Starting at the line containing "Where should I" and ending at the line containing "You are a computer-use agent. This", transcribe the listing below exactly. Keep both end lines, skip the pictures, and copy nothing else.

************

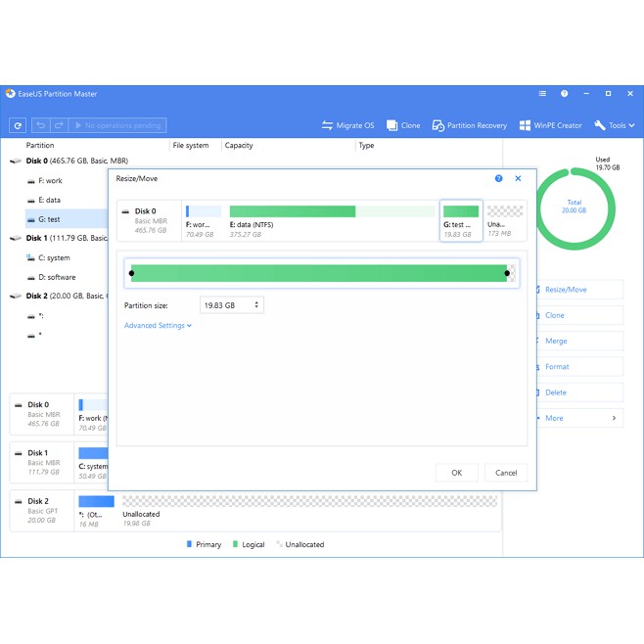Screen dimensions: 644x644
Task: Click the undo arrow in the toolbar
Action: (x=41, y=125)
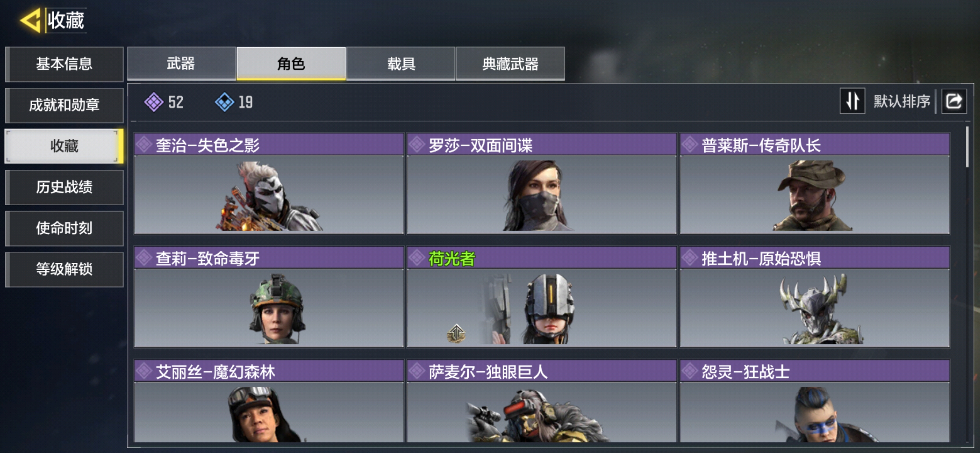
Task: Click the share icon beside default sort
Action: [954, 101]
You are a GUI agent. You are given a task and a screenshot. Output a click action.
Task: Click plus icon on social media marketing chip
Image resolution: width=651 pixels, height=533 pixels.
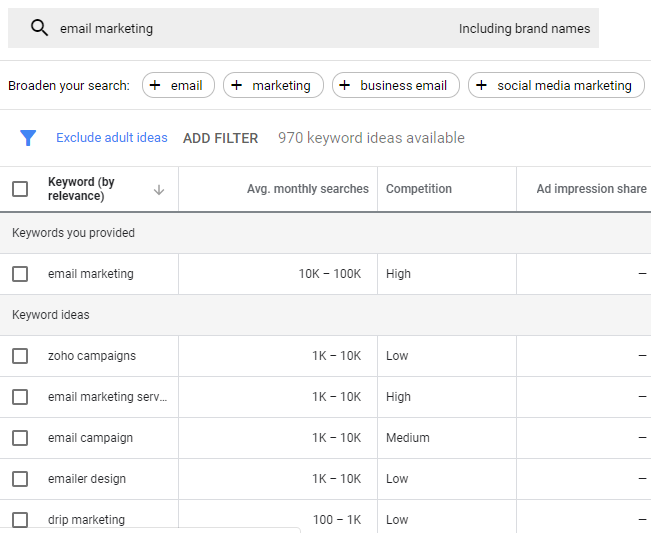(481, 86)
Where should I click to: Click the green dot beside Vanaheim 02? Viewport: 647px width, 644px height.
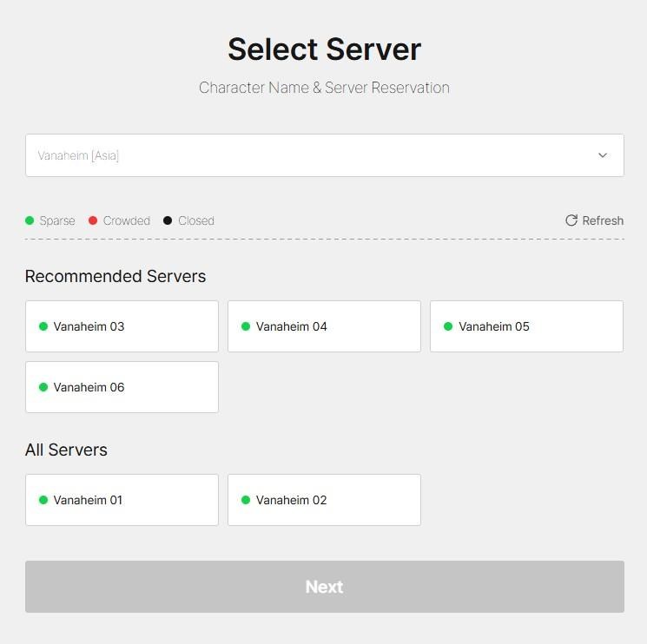click(246, 500)
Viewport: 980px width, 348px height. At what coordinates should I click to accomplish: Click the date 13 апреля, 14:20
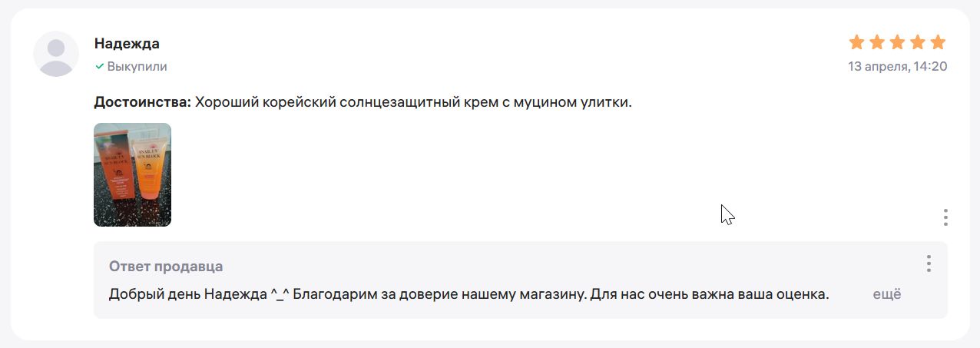coord(898,67)
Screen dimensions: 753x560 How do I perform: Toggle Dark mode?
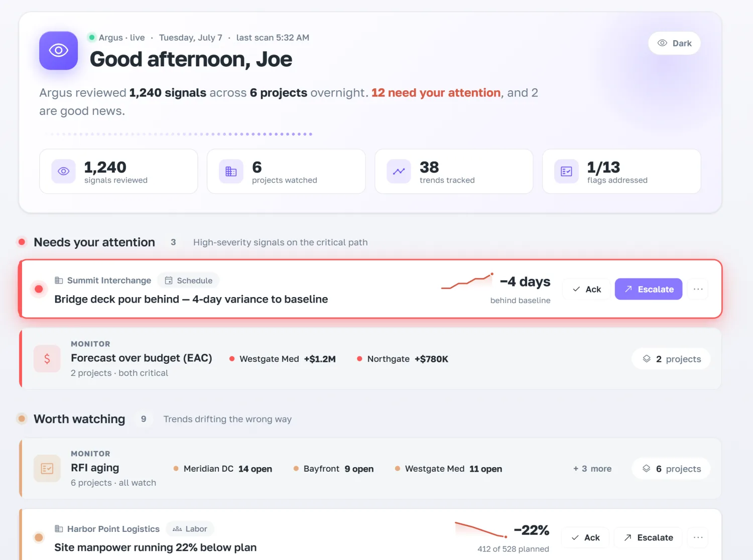(x=674, y=43)
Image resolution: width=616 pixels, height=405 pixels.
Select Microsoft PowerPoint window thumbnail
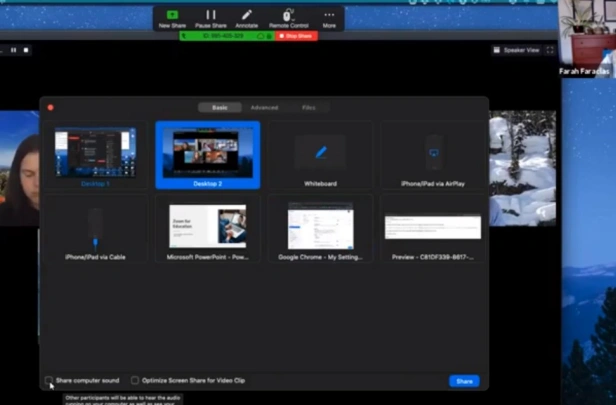tap(207, 229)
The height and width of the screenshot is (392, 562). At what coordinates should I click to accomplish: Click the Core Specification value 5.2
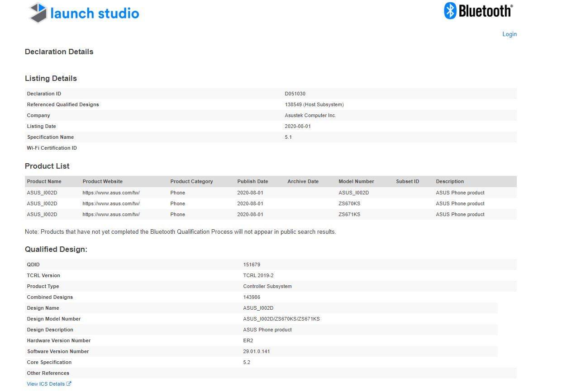246,362
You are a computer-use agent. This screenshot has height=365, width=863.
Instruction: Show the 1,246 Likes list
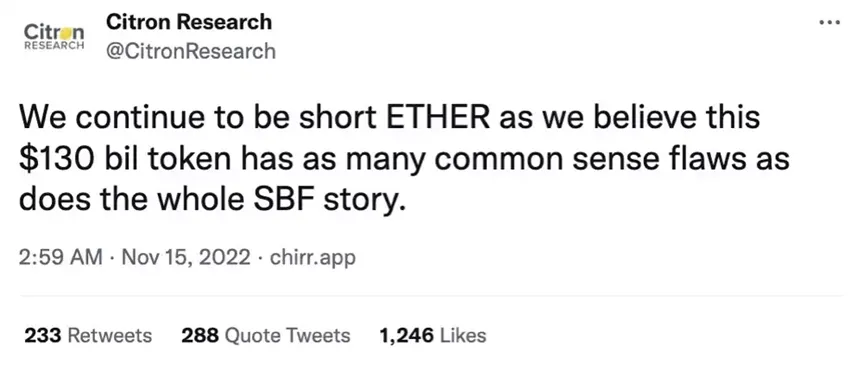[433, 335]
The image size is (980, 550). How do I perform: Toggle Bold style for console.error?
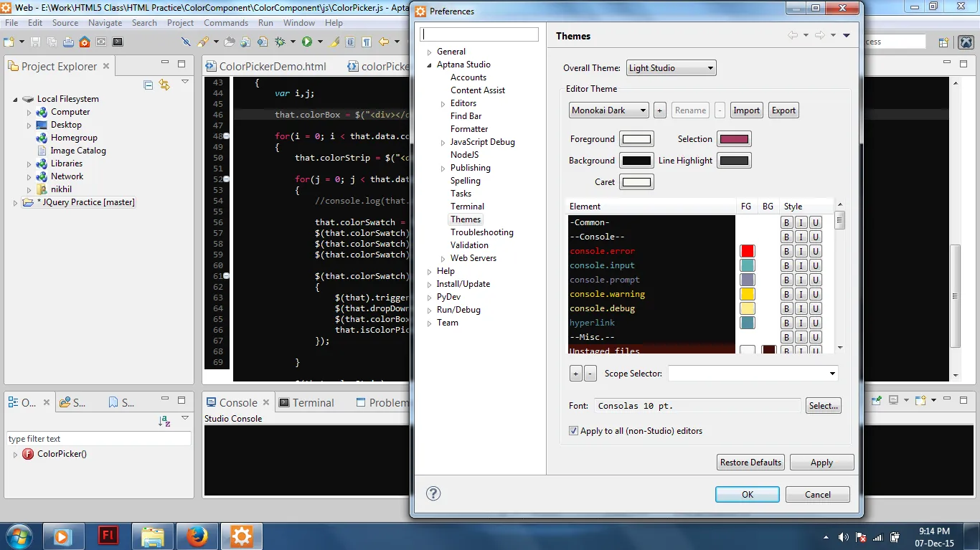pyautogui.click(x=786, y=252)
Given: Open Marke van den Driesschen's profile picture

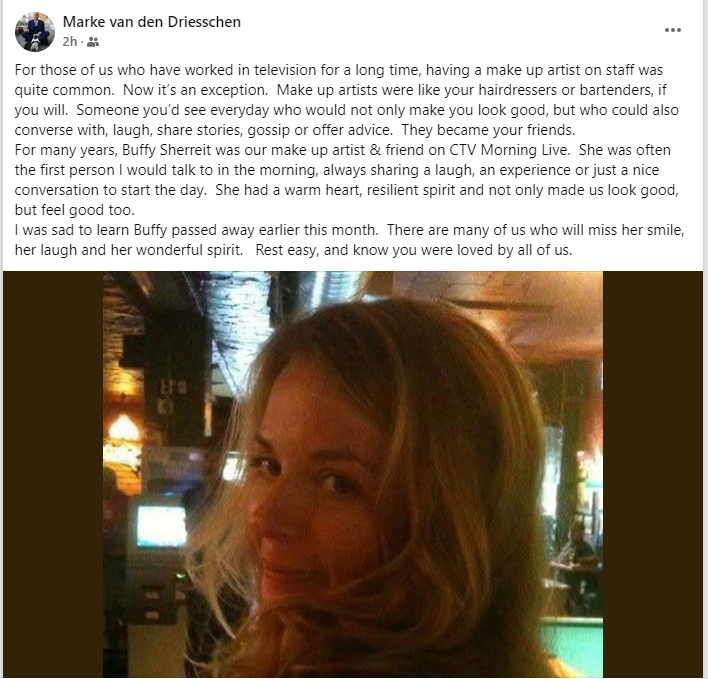Looking at the screenshot, I should 35,32.
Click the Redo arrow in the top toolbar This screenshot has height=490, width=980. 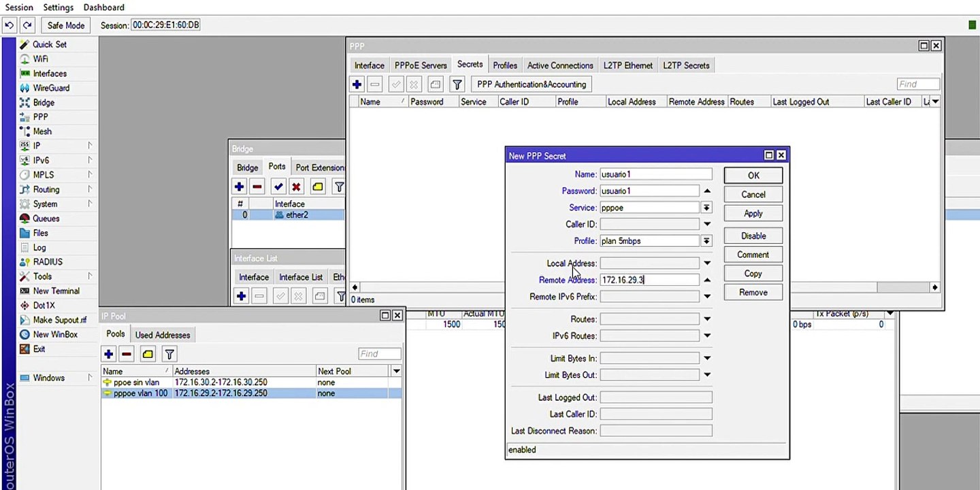pyautogui.click(x=27, y=25)
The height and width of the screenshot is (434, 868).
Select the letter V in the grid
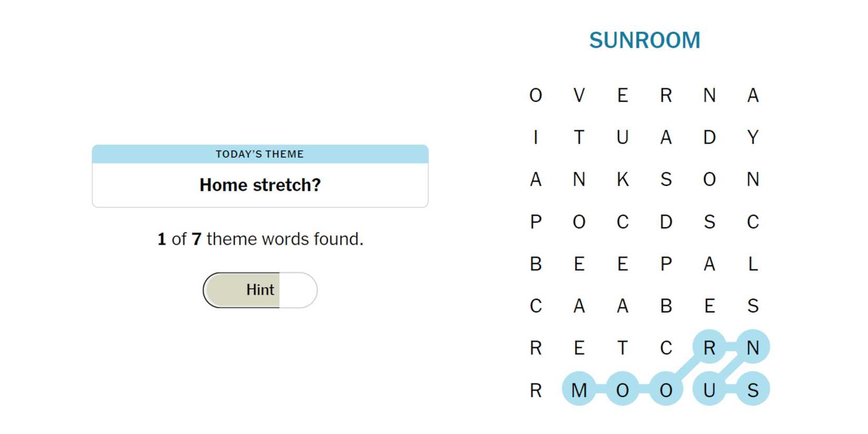[579, 95]
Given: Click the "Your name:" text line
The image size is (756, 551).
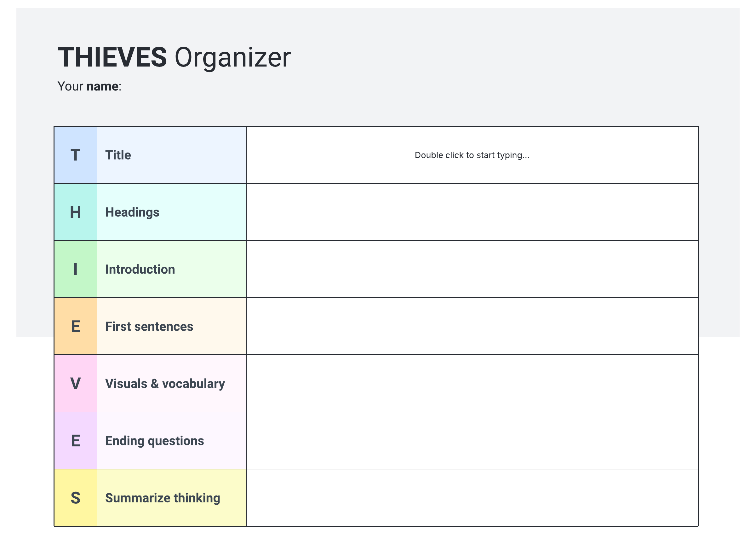Looking at the screenshot, I should (89, 86).
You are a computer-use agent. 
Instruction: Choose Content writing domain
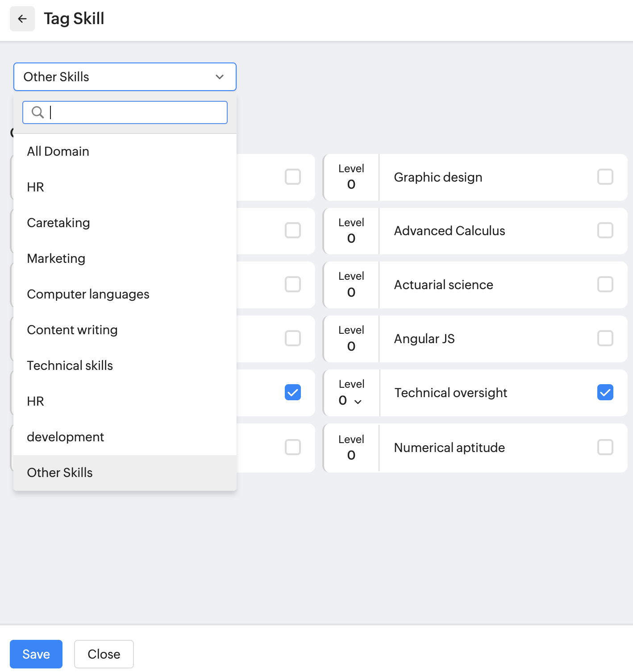coord(72,330)

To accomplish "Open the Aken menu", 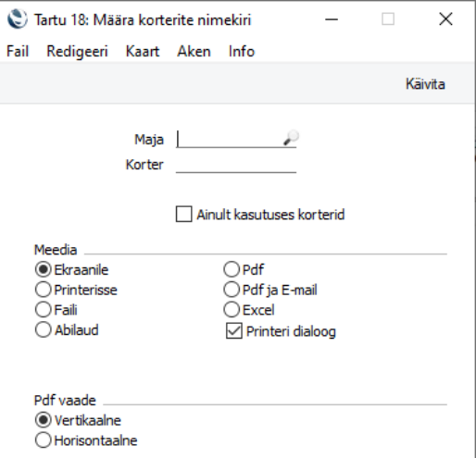I will (194, 51).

************

Answer for this exercise —
Where should I click to: Click the green dot beside Vanaheim 02? Viewport: 647px width, 644px height.
click(246, 500)
Viewport: 980px width, 348px height. At what coordinates should I click to accomplish: Click the date 13 апреля, 14:20
coord(898,67)
Screen dimensions: 753x560 How do I perform: Toggle Dark mode?
(x=674, y=43)
Image resolution: width=616 pixels, height=405 pixels.
Select Microsoft PowerPoint window thumbnail
tap(207, 229)
The height and width of the screenshot is (392, 562). At what coordinates should I click to accomplish: Click the Core Specification value 5.2
246,362
You are a computer-use agent. This screenshot has height=365, width=863.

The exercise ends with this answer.